2. Кроме того, два иероглифа, входящие в состав выражения, можно перевести как «получение жизни». В этом случае Мумон говорит: «Прекрати получать жизнь!» Другими словами, «Если пшеничное зерно, пав в землю, не умрет, то останется одно; а если умрет, то принесет много плода» (Ин. 12, 24).
3. Переводя второй иероглиф как «возникать», получим тот же смысл, что и у знаменитой строки, услышав которую Эно достиг просветления: «Не позволяй помыслам возникать в сознании».
Вечность есть лишь мысль,
Которую мы мыслим о Тебе.
Делая Это, или Бога, объектом своей мысли, мы сразу же теряем его. Но когда мы понимаем, что не можем найти его, мы понимаем также, что не можем спрятать или потерять его. Конфуций говорит:
Друзья мои, вы думаете, я что-то скрыл от вас?
Нет, я ничего не скрыл от вас.
Последняя строка стихотворения Мумона интересна. Кажется, что Мумон говорит здесь о бессмертии души, но это неверно. В случае XXIX из Хэкиганроку мы встречаем, как может показаться на первый взгляд, противоположное мнение.
Монах спросил у Дайдзуя:[110]
— Когда придет Век Огня,[111] все вещи будут уничтожены. Будет ли Это [Реальность, природа Будды, подлинное «я»] также уничтожено?
— До, оно будет уничтожено, — ответил Дайдзуй.
— Вы желаете сказать, что оно будет уничтожено наряду со всем остальным? — не унимался монах.
— Да, оно будет уничтожено наряду со всем остальным, — ответил Дайдзуй.

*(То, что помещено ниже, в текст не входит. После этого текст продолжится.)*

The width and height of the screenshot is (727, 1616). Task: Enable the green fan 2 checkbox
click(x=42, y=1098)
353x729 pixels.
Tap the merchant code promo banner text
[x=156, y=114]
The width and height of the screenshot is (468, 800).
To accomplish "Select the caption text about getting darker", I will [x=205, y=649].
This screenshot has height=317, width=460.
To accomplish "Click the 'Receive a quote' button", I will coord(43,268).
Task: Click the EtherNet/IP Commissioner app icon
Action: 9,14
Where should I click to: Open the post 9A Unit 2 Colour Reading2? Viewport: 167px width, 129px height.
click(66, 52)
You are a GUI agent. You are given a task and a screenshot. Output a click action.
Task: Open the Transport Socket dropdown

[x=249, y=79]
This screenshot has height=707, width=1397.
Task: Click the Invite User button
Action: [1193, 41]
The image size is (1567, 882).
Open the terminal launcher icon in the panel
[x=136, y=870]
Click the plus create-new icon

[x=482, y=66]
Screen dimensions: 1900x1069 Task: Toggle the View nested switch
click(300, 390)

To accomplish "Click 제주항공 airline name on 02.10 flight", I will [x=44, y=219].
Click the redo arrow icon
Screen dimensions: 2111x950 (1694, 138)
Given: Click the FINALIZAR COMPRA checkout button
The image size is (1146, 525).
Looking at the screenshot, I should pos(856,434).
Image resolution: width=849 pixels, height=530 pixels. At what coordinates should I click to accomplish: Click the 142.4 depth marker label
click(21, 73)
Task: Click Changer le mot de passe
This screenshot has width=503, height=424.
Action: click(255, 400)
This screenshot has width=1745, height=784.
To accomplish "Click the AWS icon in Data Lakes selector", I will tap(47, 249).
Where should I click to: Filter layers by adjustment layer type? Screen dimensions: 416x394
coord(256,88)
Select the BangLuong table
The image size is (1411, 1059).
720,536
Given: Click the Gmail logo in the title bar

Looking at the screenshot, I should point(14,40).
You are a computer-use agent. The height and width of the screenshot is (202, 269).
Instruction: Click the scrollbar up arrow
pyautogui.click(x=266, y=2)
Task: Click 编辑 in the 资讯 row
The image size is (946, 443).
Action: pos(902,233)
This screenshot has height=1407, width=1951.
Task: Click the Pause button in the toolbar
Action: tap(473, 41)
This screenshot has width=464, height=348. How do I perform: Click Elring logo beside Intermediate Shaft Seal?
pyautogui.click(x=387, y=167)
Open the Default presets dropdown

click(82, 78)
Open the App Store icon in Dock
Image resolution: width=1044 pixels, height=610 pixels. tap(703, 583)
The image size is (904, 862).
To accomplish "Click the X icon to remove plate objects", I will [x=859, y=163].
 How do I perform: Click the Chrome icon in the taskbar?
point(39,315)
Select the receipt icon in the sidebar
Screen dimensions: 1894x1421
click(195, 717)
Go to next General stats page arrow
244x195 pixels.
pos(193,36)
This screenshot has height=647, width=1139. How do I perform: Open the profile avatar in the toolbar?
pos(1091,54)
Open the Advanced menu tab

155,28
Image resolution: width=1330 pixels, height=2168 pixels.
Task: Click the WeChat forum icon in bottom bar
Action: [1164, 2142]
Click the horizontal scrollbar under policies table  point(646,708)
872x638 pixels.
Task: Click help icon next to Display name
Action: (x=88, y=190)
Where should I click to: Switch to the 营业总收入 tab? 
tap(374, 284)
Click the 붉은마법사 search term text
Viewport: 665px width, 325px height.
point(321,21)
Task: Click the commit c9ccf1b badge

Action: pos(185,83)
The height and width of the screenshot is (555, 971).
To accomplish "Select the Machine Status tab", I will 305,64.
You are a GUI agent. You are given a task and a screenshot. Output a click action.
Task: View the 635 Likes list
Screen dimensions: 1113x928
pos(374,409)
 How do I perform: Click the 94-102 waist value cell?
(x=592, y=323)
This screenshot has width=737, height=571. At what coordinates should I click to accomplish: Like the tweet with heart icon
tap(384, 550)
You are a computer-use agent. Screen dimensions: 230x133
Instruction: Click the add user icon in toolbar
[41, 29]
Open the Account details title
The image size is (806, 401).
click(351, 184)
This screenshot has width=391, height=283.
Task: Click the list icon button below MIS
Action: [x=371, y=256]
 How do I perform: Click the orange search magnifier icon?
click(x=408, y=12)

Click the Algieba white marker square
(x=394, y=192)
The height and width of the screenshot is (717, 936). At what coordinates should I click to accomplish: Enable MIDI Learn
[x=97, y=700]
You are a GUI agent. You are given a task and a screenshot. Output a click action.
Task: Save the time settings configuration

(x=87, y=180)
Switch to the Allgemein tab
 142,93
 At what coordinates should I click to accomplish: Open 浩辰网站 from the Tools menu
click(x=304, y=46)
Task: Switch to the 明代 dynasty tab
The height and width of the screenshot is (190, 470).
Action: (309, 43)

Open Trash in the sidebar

Обычно считается, что «Это» в процитированной истории обозначает душу, и стало быть, Дайдзуй отрицает бессмертие души. Мумон утверждает бессмертие души. Дайдзуй и Мумон говорят одно и то же, только с разных точек зрения. Дайдзуй говорит, что во времени все вещи имеют начало и конец. Мумон говорит, что за пределами времени все вещи неуничтожимы.